- The problem:
Repeat the full listing, word for word.

- Data to examine:

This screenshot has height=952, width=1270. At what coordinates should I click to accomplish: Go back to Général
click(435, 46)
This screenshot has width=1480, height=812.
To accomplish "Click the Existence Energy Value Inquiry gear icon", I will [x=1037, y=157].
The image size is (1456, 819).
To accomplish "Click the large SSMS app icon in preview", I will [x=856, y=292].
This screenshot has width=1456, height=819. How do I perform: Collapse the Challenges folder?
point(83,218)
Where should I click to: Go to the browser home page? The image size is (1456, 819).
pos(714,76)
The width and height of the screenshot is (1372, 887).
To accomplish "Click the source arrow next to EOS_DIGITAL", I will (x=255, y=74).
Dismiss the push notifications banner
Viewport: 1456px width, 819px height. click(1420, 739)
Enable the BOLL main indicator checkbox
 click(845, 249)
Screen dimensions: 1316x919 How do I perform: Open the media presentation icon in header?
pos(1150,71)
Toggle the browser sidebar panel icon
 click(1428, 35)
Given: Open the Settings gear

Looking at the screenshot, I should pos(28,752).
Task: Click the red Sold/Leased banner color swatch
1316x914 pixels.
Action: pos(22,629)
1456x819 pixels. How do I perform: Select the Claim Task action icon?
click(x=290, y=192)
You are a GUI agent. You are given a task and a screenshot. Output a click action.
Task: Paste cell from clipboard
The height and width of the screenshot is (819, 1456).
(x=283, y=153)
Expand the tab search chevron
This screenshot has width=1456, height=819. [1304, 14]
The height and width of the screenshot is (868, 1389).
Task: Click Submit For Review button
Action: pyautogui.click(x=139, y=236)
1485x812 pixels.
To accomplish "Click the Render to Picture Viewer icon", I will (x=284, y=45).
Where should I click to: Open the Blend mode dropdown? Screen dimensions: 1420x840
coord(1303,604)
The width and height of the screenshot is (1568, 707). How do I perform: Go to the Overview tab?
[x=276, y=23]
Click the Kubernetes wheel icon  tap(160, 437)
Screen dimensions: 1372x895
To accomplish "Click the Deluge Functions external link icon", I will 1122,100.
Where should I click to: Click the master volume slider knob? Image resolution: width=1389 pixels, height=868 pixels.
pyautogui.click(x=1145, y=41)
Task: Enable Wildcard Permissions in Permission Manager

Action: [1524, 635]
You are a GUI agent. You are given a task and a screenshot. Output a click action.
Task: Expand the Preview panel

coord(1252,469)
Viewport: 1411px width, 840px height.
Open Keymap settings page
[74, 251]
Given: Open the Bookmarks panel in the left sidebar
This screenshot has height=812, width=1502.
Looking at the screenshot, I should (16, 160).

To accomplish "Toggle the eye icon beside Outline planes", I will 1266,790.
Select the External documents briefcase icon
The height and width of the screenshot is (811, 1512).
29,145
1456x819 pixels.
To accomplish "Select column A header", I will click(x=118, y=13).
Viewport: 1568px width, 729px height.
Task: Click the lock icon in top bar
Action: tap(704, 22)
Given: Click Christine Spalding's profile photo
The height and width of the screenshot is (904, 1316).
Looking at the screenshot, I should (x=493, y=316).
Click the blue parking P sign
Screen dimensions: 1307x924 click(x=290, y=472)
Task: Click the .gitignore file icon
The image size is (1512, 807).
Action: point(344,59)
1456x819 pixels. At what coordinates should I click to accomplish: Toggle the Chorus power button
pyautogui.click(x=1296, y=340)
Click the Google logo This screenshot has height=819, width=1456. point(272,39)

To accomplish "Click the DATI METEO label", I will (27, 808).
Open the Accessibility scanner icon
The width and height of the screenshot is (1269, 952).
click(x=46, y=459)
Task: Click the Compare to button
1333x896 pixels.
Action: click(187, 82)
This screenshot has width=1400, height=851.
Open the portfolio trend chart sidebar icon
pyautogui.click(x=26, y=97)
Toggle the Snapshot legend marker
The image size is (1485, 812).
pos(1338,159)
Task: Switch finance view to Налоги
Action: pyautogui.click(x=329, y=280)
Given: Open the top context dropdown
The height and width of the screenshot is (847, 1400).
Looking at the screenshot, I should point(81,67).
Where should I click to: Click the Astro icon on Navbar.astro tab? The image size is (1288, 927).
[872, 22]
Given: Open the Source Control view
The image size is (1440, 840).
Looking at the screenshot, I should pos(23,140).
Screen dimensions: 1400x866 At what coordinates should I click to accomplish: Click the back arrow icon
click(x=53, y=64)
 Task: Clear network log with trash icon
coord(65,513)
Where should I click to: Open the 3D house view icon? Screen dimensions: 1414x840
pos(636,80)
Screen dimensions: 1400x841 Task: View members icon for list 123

- Worked solution:
This screenshot has height=952, width=1270. At what coordinates should I click to accomplish: Go back to Général
click(435, 46)
This screenshot has width=1480, height=812.
To accomplish "Click the Existence Energy Value Inquiry gear icon", I will [x=1037, y=157].
The image size is (1456, 819).
To accomplish "Click the large SSMS app icon in preview", I will [x=856, y=292].
This screenshot has width=1456, height=819. How do I perform: Collapse the Challenges folder?
point(83,218)
Where should I click to: Go to the browser home page? The image size is (1456, 819).
pos(714,76)
The width and height of the screenshot is (1372, 887).
To accomplish "Click the source arrow next to EOS_DIGITAL", I will (x=255, y=74).
Dismiss the push notifications banner
Viewport: 1456px width, 819px height. click(1420, 739)
Enable the BOLL main indicator checkbox
 click(845, 249)
Screen dimensions: 1316x919 How do I perform: Open the media presentation icon in header?
pos(1150,71)
Toggle the browser sidebar panel icon
 click(1428, 35)
Given: Open the Settings gear

Looking at the screenshot, I should pos(28,752).
Task: Click the red Sold/Leased banner color swatch
1316x914 pixels.
Action: pos(22,629)
1456x819 pixels. How do I perform: Select the Claim Task action icon?
click(x=290, y=192)
You are a GUI agent. You are given a task and a screenshot. Output a click action.
Task: Paste cell from clipboard
The height and width of the screenshot is (819, 1456).
(x=283, y=153)
Expand the tab search chevron
This screenshot has width=1456, height=819. [1304, 14]
The height and width of the screenshot is (868, 1389).
Task: Click Submit For Review button
Action: pyautogui.click(x=139, y=236)
1485x812 pixels.
To accomplish "Click the Render to Picture Viewer icon", I will (x=284, y=45).
Where should I click to: Open the Blend mode dropdown? Screen dimensions: 1420x840
coord(1303,604)
The width and height of the screenshot is (1568, 707). How do I perform: Go to the Overview tab?
[x=276, y=23]
Click the Kubernetes wheel icon  tap(160, 437)
Screen dimensions: 1372x895
To accomplish "Click the Deluge Functions external link icon", I will 1122,100.
Where should I click to: Click the master volume slider knob? Image resolution: width=1389 pixels, height=868 pixels.
pyautogui.click(x=1145, y=41)
Task: Enable Wildcard Permissions in Permission Manager

Action: [1524, 635]
You are a GUI agent. You are given a task and a screenshot. Output a click action.
Task: Expand the Preview panel

coord(1252,469)
Viewport: 1411px width, 840px height.
Open Keymap settings page
[74, 251]
Given: Open the Bookmarks panel in the left sidebar
This screenshot has height=812, width=1502.
Looking at the screenshot, I should (16, 160).

To accomplish "Toggle the eye icon beside Outline planes", I will 1266,790.
Select the External documents briefcase icon
The height and width of the screenshot is (811, 1512).
29,145
1456x819 pixels.
To accomplish "Select column A header", I will click(x=118, y=13).
Viewport: 1568px width, 729px height.
Task: Click the lock icon in top bar
Action: tap(704, 22)
Given: Click Christine Spalding's profile photo
The height and width of the screenshot is (904, 1316).
Looking at the screenshot, I should (x=493, y=316).
Click the blue parking P sign
Screen dimensions: 1307x924 click(x=290, y=472)
Task: Click the .gitignore file icon
The image size is (1512, 807).
Action: point(344,59)
1456x819 pixels. At what coordinates should I click to accomplish: Toggle the Chorus power button
pyautogui.click(x=1296, y=340)
Click the Google logo This screenshot has height=819, width=1456. point(272,39)

To accomplish "Click the DATI METEO label", I will (27, 808).
Open the Accessibility scanner icon
The width and height of the screenshot is (1269, 952).
click(x=46, y=459)
Task: Click the Compare to button
1333x896 pixels.
Action: click(187, 82)
This screenshot has width=1400, height=851.
Open the portfolio trend chart sidebar icon
pyautogui.click(x=26, y=97)
Toggle the Snapshot legend marker
The image size is (1485, 812).
pos(1338,159)
Task: Switch finance view to Налоги
Action: pyautogui.click(x=329, y=280)
Given: Open the top context dropdown
The height and width of the screenshot is (847, 1400).
Looking at the screenshot, I should point(81,67).
Where should I click to: Click the Astro icon on Navbar.astro tab? The image size is (1288, 927).
[872, 22]
Given: Open the Source Control view
The image size is (1440, 840).
Looking at the screenshot, I should pos(23,140).
Screen dimensions: 1400x866 At what coordinates should I click to accomplish: Click the back arrow icon
click(x=53, y=64)
 Task: Clear network log with trash icon
coord(65,513)
Where should I click to: Open the 3D house view icon? Screen dimensions: 1414x840
pos(636,80)
Screen dimensions: 1400x841 Task: View members icon for list 123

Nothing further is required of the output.